Thad Peterson: Say that again?
Jeff Haden: You do get that bonus, because I get to work in a way that suits me well and makes me more fulfilled and happy, which is going to make me perform better too. Even if you’re a cold-blooded type A, I don’t really care about people’s feelings, I just want results; if you do care about people’s feeling and how they respond, you will get results. So, you can be pragmatic about it and still do the right thing. How often does that happen?
Thad Peterson: Exactly. That is the beauty of it, it’s that when you’ve got the right people in the right roles, it’s the best thing for everybody.
Jeff Haden: You win on all kinds of levels.
Thad Peterson: Jeff, you’re our new spokesperson, thank you.
Jeff Haden: Notice that I’m taking quick sips? If I was a NASCAR driver. Every time I did this, I would get 500 dollars. They called this “chug points.” If you’ve ever watched a NASCAR race and the guys are drinking before an interview question … It happened. I know that you don’t want to hear this, but I’m going to do it anyway. The interviewer will say, “How did you do today?” And the guy is drinking as he’s being asked the question, and then he’ll say something like, “Yeah, the Chevrolet, he ran real well today, we had a good car,” whatever, but they get … That gets recorded, and they get 500 dollars every time they take a sip if they have that sponsorship deal with somebody.
Jeff Haden: Unfortunately, I do not, but Mountain Dew, call me.
Thad Peterson: Jeff, I was not expecting to pick up that little piece of knowledge from this conversation.
Jeff Haden: I am a fount of useless information.

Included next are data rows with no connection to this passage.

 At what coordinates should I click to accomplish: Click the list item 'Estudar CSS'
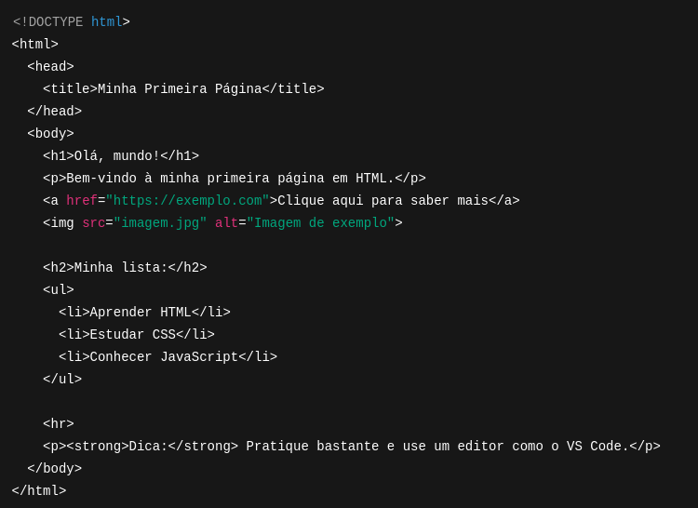(x=132, y=335)
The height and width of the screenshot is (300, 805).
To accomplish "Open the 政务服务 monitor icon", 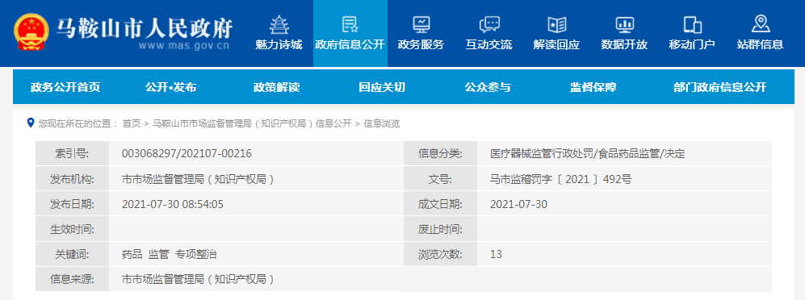I will tap(421, 24).
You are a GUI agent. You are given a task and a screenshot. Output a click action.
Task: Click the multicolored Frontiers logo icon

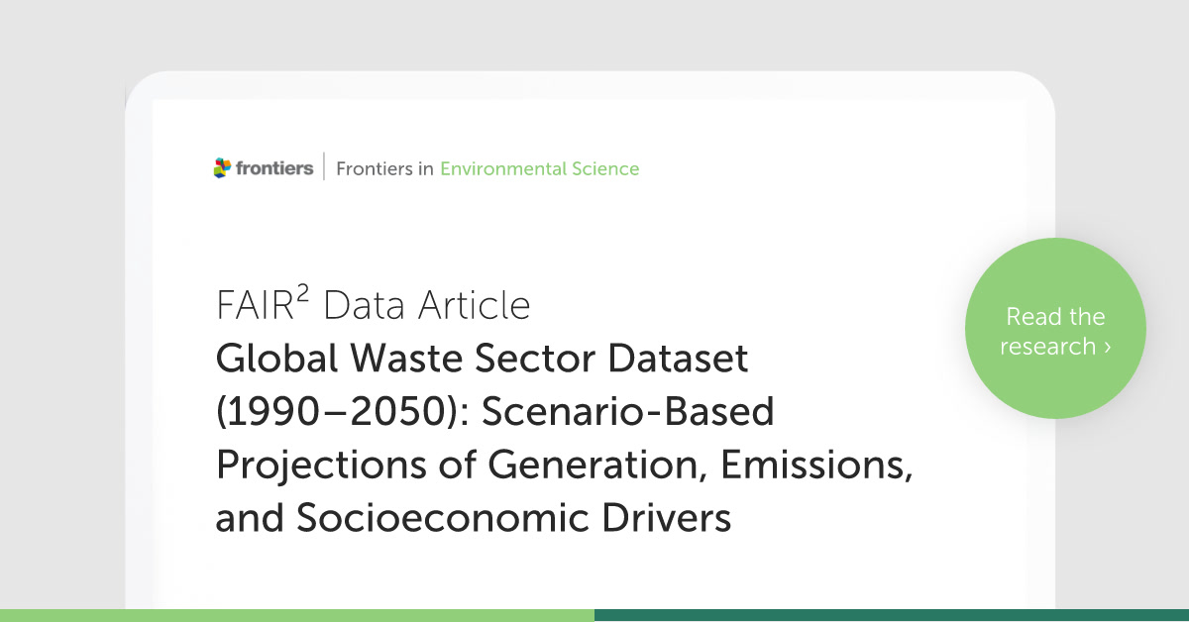[223, 168]
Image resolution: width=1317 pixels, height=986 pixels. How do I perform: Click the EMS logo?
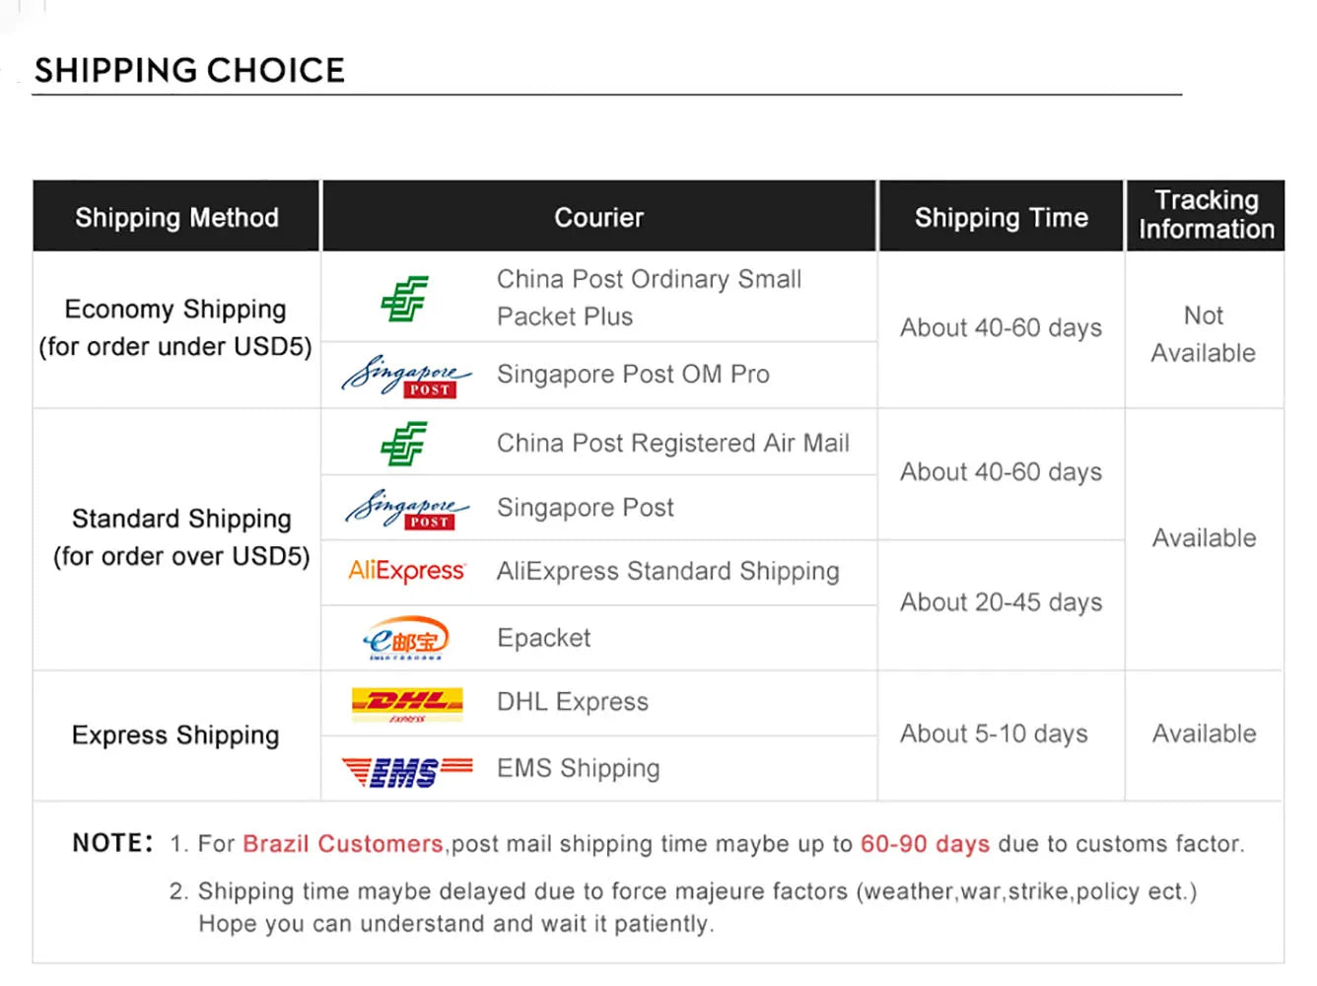point(406,769)
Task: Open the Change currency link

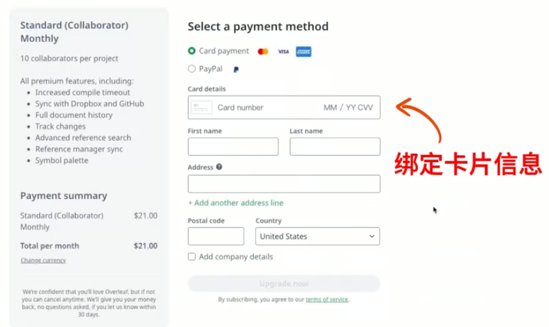Action: [x=43, y=260]
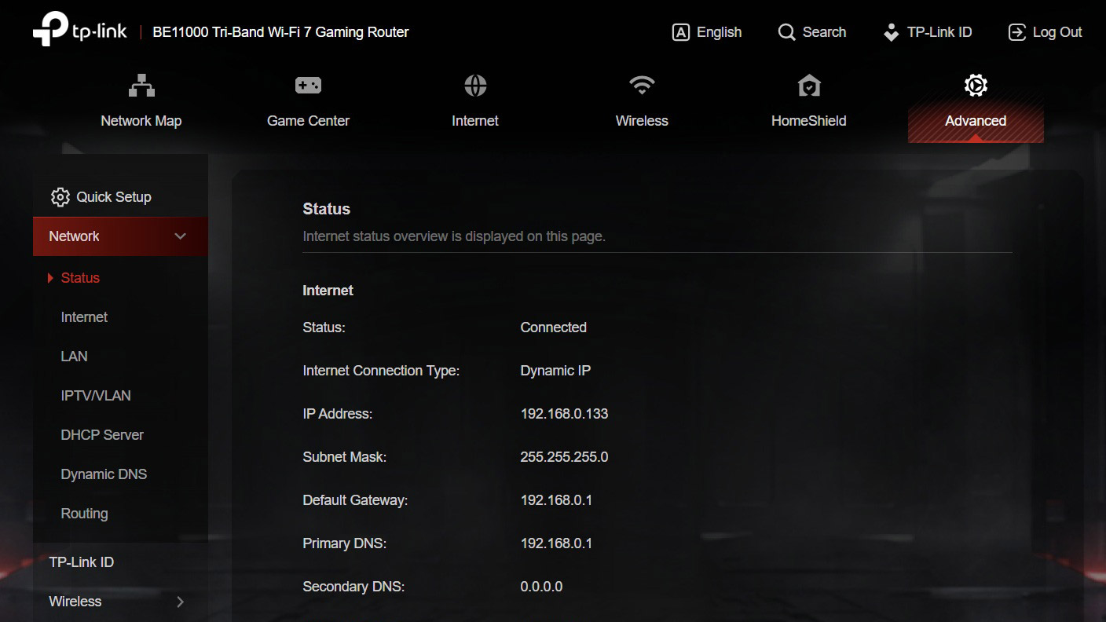This screenshot has width=1106, height=622.
Task: Click the Network Map icon
Action: click(141, 86)
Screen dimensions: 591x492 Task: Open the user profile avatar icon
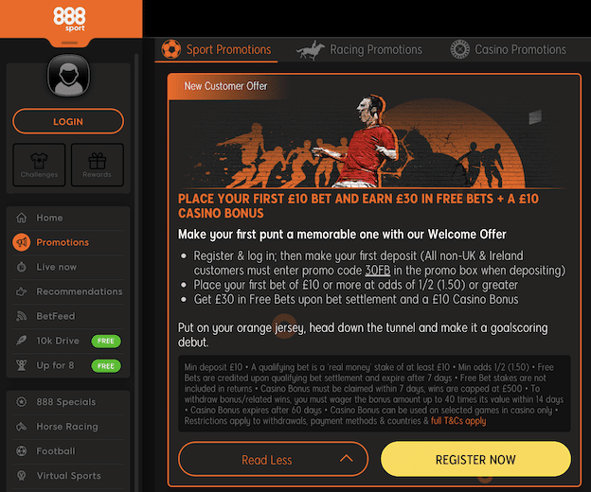(x=68, y=76)
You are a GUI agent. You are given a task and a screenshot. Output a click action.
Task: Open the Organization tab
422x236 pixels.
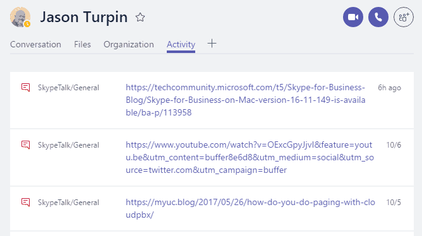click(x=129, y=44)
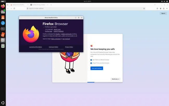Click the Save and continue button
169x106 pixels.
tap(97, 68)
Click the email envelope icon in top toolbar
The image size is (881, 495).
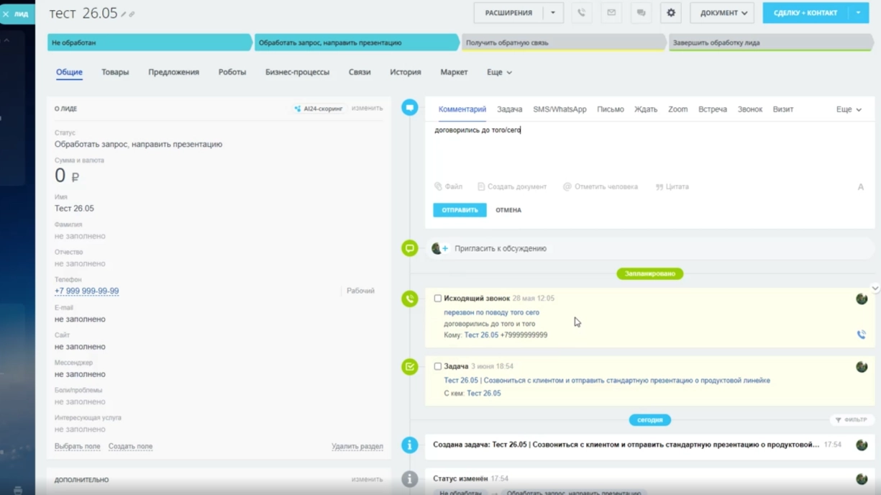click(x=611, y=13)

Thad Peterson: You touched on this. As I’ve said, don’t want to be too [inaudible 00:07:05], but I think you’re a great writer. I’ve read a lot of your stuff over the years. What’s interesting about you is you’re a little bit of a … For a lack of a better term, an accidental writer. You actually had a totally different career path, started working in a manufacturing plant, worked your way up to the ladder, and then got to the top and said, “I’m not sure this is what I really want for the rest of my life,” and got into writing.
Thad Peterson: I think that’s really interesting, and I’d love to weave that into the next part of the discussion. One of the reasons I was so excited to talk to you; when you write, you tend to write about issues of management, of leadership, of organizational psychology and the topics we talked about before, being aligned with your job. We did something interesting, and I’ve shared the results with you. We did something called the “People Management Survey”, where we went out there and surveyed more than 5,000 people about their managers, and just to put that into context: When those presidential approval polls come out from Gallup, they survey about 1,500 people. This was a 5,000 person survey. We’re valid, lots and lots of data that we gathered.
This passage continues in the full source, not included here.